Айма всхлипнула. Чтобы утешить, я стал гладить ее ладони — уже не по-прежнему гладкие, но шершавые, с красными ранками от шила и сапожной иглы. Строгая катарка Айма не допускала мои руки нырнуть ей в рукава и полезть выше, куда не надо, но наконец сдалась и поцеловала меня еще раз. Блудодеяния мы, слава Богу, не совершили — но только потому, что явился спасительный Аймерик и сообщил, что ночевать мне лучше бы у рыцаря Аламана, много народу с графом поедет, нам не стоит от всех отрываться.
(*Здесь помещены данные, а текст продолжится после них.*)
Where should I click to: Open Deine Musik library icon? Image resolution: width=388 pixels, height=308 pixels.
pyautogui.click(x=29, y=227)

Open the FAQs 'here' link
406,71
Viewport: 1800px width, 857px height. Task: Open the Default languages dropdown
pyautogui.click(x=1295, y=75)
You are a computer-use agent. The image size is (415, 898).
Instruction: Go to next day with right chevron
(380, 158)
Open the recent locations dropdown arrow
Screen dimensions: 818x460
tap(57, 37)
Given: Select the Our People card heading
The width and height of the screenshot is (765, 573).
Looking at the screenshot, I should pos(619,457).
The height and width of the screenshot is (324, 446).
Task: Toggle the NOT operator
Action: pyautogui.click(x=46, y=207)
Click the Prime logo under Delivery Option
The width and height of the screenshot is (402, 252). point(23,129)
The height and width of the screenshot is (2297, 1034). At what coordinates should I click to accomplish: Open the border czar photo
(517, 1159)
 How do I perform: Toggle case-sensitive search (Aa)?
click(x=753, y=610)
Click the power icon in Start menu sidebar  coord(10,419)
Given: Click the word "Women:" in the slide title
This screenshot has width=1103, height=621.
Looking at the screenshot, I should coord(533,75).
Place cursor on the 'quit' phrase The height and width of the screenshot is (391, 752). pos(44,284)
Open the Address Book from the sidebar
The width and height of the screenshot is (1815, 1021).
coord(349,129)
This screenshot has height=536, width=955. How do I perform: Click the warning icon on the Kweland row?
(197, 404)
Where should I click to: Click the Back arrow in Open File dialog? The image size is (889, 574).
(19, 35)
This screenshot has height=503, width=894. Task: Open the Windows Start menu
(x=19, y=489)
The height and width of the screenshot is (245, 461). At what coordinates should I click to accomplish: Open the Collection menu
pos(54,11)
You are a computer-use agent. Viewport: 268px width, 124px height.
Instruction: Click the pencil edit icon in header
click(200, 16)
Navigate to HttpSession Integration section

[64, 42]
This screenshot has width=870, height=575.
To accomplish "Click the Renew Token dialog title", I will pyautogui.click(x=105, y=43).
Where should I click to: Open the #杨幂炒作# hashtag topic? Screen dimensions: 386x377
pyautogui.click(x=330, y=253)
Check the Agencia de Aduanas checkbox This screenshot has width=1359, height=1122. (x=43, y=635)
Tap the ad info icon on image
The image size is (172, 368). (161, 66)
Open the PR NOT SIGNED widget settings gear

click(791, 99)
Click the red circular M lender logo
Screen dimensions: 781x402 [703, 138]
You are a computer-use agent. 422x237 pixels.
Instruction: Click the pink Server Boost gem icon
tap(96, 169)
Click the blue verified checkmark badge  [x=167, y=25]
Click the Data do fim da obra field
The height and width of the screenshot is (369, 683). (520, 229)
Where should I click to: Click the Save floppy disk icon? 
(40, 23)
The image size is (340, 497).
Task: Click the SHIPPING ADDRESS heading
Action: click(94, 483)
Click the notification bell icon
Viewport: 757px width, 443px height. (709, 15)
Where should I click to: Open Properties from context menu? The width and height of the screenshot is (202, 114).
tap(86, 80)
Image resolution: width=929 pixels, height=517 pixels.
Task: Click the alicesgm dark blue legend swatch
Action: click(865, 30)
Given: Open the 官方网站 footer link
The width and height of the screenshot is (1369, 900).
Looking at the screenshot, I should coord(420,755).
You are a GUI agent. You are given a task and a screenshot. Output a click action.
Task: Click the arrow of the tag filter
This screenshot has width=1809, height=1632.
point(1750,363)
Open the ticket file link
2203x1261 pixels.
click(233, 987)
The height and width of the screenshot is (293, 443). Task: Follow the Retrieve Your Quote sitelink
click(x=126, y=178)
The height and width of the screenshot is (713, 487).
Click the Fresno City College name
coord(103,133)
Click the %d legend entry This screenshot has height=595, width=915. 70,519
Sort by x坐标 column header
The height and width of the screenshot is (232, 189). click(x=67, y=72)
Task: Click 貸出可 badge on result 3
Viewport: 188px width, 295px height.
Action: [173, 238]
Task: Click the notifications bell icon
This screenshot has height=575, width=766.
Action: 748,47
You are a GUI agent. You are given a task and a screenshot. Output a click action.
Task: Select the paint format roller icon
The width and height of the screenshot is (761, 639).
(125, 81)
Так Айма из названой сестры стала мне… Не то что бы невестой. Но и не то что бы нет. Правда, знали об этом только мы двое. И как ни странно, я рад, что теперь об этом знаешь ты, милая Мари.

* * *

Первое заседание — на святого Мартина; такое множество народу под сводами базилики, что одного старенького епископа пришлось выносить, не успели еще допеть «Veni Creator Spiritus» — старец задохнулся, не выдержав давления толпы. Благороднейшего из собраний, на самом-то деле — четыреста одних епископов, аббатов и приоров монастырей не меньше восьми сотен, а уж прочих клириков и мирян не сосчитать. Никакой церкви, даже самой просторной в Риме, не вместить такого множества. Небольшая тулузская делегация совершено потерялась в сияющем собрании; они-то по дороге мнили себя важными людьми, можно сказать, теми, ради чьих дел и созывается Собор… А тут… даже граф Раймон Старый оказался простым просителем, измученным дорогой. Денег на корабль из Марселя и другие путевые расходы ему дал от лица Папы не кто иной, как легат Пьетро де Беневенто, подумать только, нищий граф, не на что заплатить за гостиницу. Что уж говорить о мелкой сошке вроде его рыцарей или пары консулов, после долгого пути приодевшихся кто во что горазд — но в сравнении с литургическими одеждами священства даже самые толстые золотые цепи, самые алые плащи выглядели что-то незначительно. И сколько врагов, Боже ты мой, сколько врагов… Знакомых лиц безумно мало, а если уж видится среди прочих знакомое лицо — то такое, что лучше бы не было. Гюи Монфор. Представитель Симона, да. Монфор, но не самый страшный. К добру или к худу — всего только его брат, хотя и старший по крови, но на самом деле, по делам — младший, младший, чуть менее опасный.